Builders: Banks putting cold chill on recovery hopes
Home builders say banks not lending money; tell policymakers credit crisis is impeding recovery of the housing market
From the NAHB -- Working with regulators, lawmakers and banks to try to end the stranglehold on acquisition, development and construction (AD&C) loans that has emerged as a major impediment to a housing recovery, NAHB has compiled more than 100 case studies from builders across the country to show policymakers how the credit crisis is undermining efforts to restore the health of the nation’s economy.
“The studies confirm what we’ve been hearing from builders in the field,” said NAHB Chairman Joe Robson. “Builders and developers are reporting excessive credit restrictions, where lenders are cutting off loans for viable new housing projects and producing unnecessary foreclosures and losses on AD&C loans. We cannot get the economy back on track until we restore the flow of credit that is vital for the production of housing.”
NAHB’s latest builder survey of AD&C financing conditions found that credit for these loans has tightened significantly over the past year. The situation remains critical, and banks increasingly are asking for additional equity based on low appraisals that underestimate the economic value of housing projects.

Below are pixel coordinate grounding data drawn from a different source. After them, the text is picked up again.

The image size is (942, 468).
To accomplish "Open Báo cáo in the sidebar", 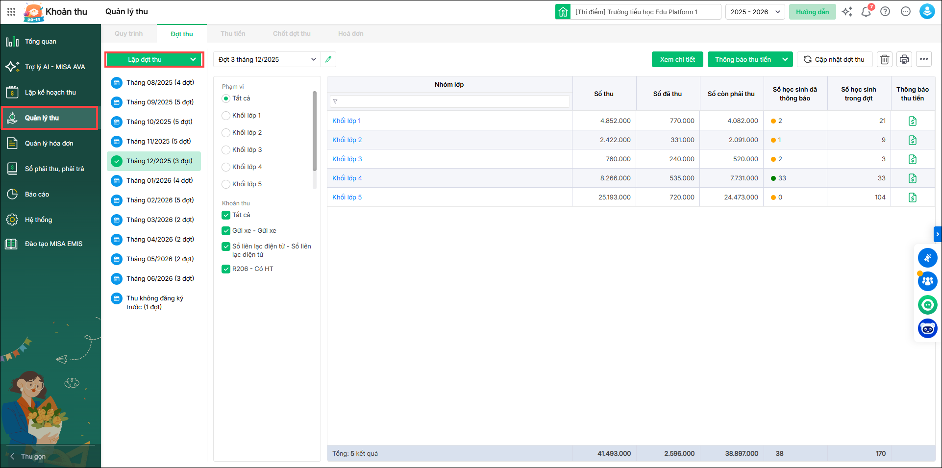I will (x=37, y=195).
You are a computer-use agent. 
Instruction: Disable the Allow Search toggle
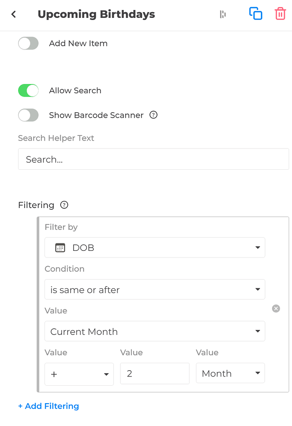click(x=28, y=90)
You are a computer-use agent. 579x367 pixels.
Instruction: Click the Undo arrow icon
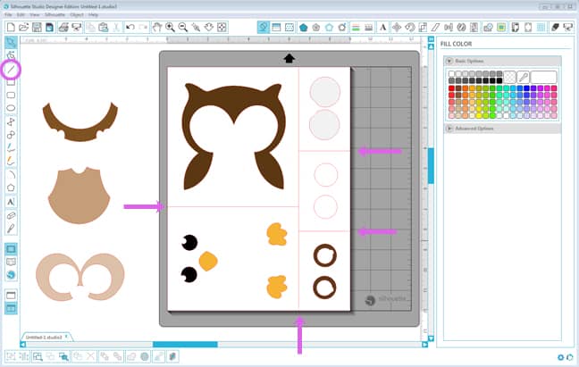pyautogui.click(x=130, y=28)
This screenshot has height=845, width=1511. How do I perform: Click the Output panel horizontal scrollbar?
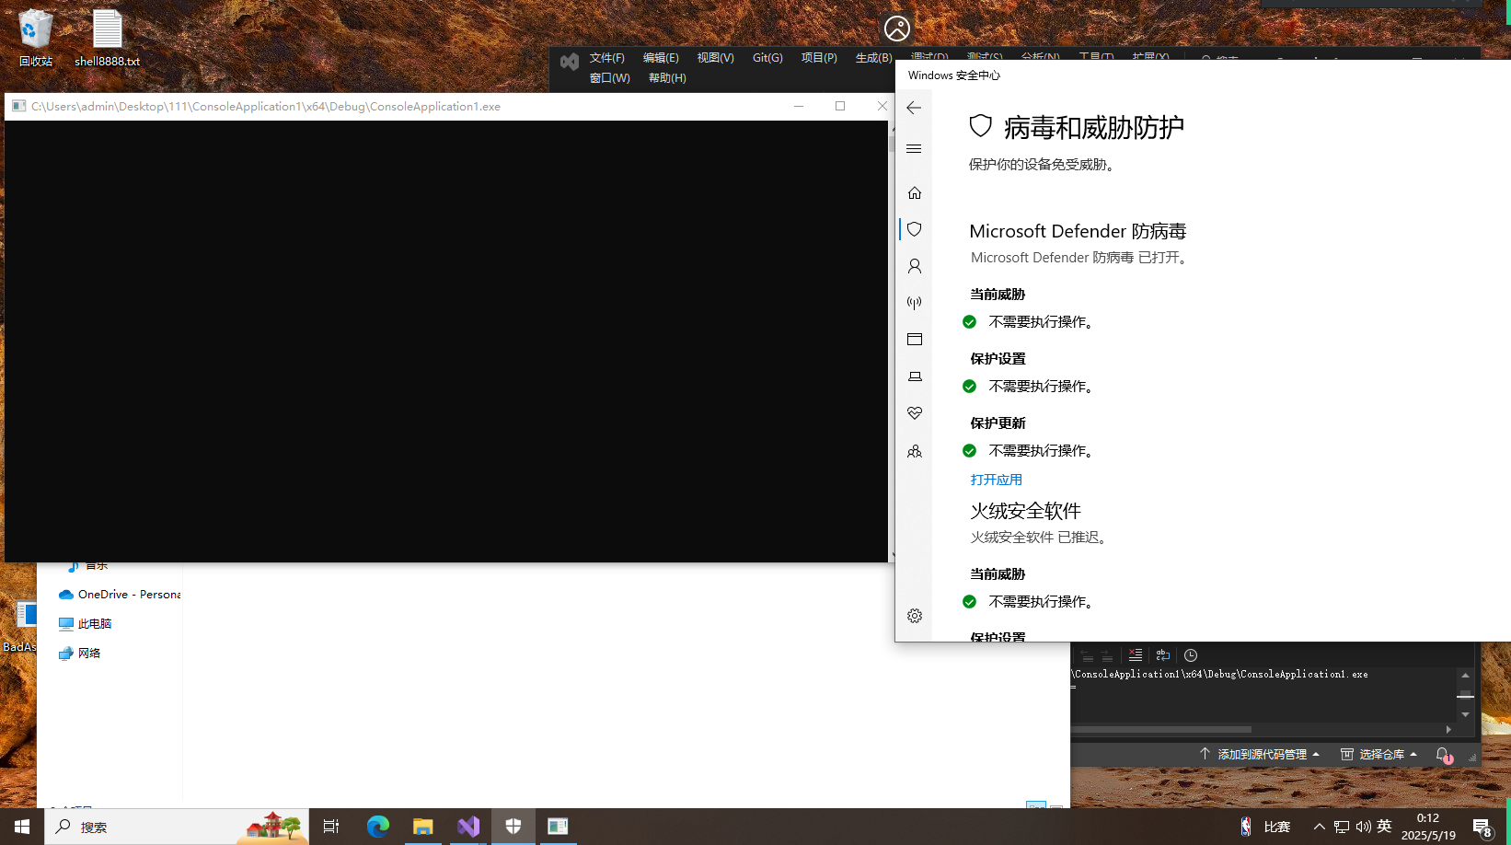pos(1161,729)
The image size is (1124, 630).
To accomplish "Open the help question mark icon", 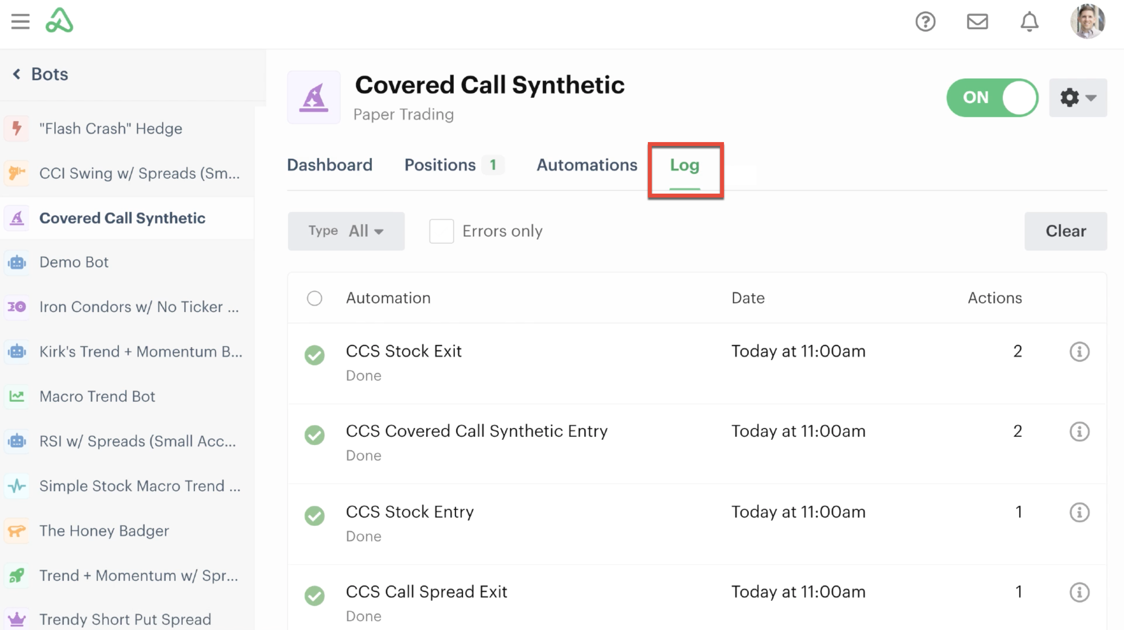I will pyautogui.click(x=925, y=21).
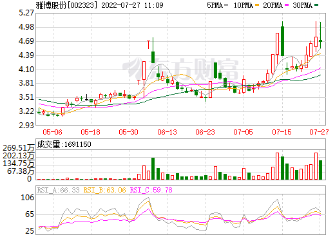
Task: Click the 5.27 price axis label
Action: click(x=26, y=13)
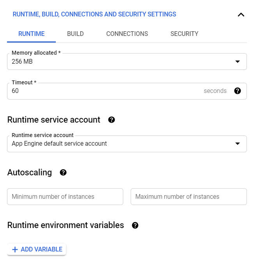The width and height of the screenshot is (259, 271).
Task: Open help for Runtime environment variables
Action: [135, 225]
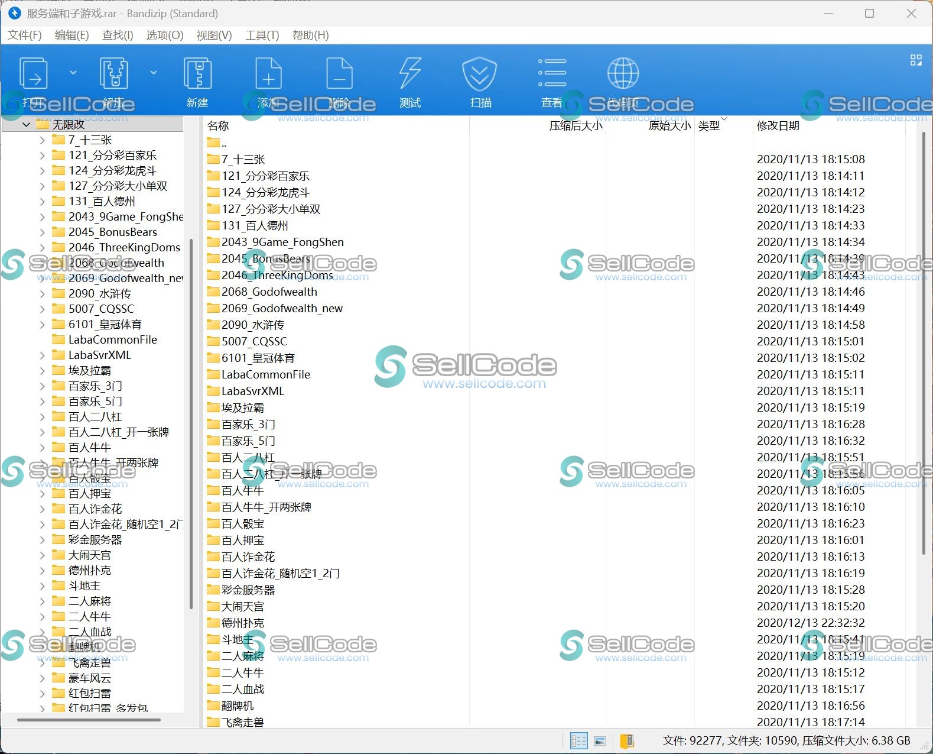Run the archive Test (测试) lightning icon

click(410, 75)
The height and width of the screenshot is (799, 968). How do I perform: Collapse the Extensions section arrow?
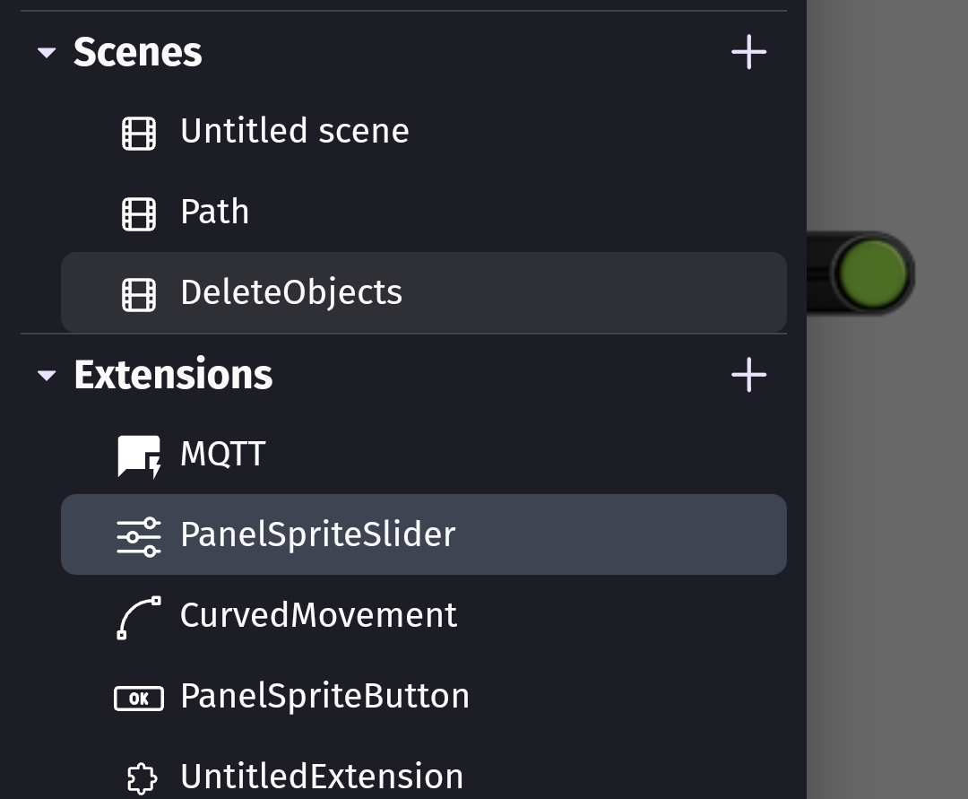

In addition, there are increasing reports of tightening terms or conditions on outstanding loans in which lenders are requiring partial pay-downs based on re-appraisals, seeking increased collateral on existing loans or refusing to allow additional draws on lender-funded interest reserves.
Further, heightened regulatory scrutiny suggests that bank examiners in the field are adopting a significantly more aggressive posture and some institutions appear to be overhauling and downsizing portfolios independent of pressure from regulators and examiners.
Overly conservative appraisals are also limiting sales and refinance opportunities, putting yet more pressure on outstanding mortgage and housing production loans.
The rising number of bank and thrift failures is also compounding the problem. Builders with outstanding loans placed under Federal Deposit Insurance Corporation (FDIC) control are frequently unable to contact a decision-maker to deal with routine, but time-sensitive issues related to loan draws and extensions.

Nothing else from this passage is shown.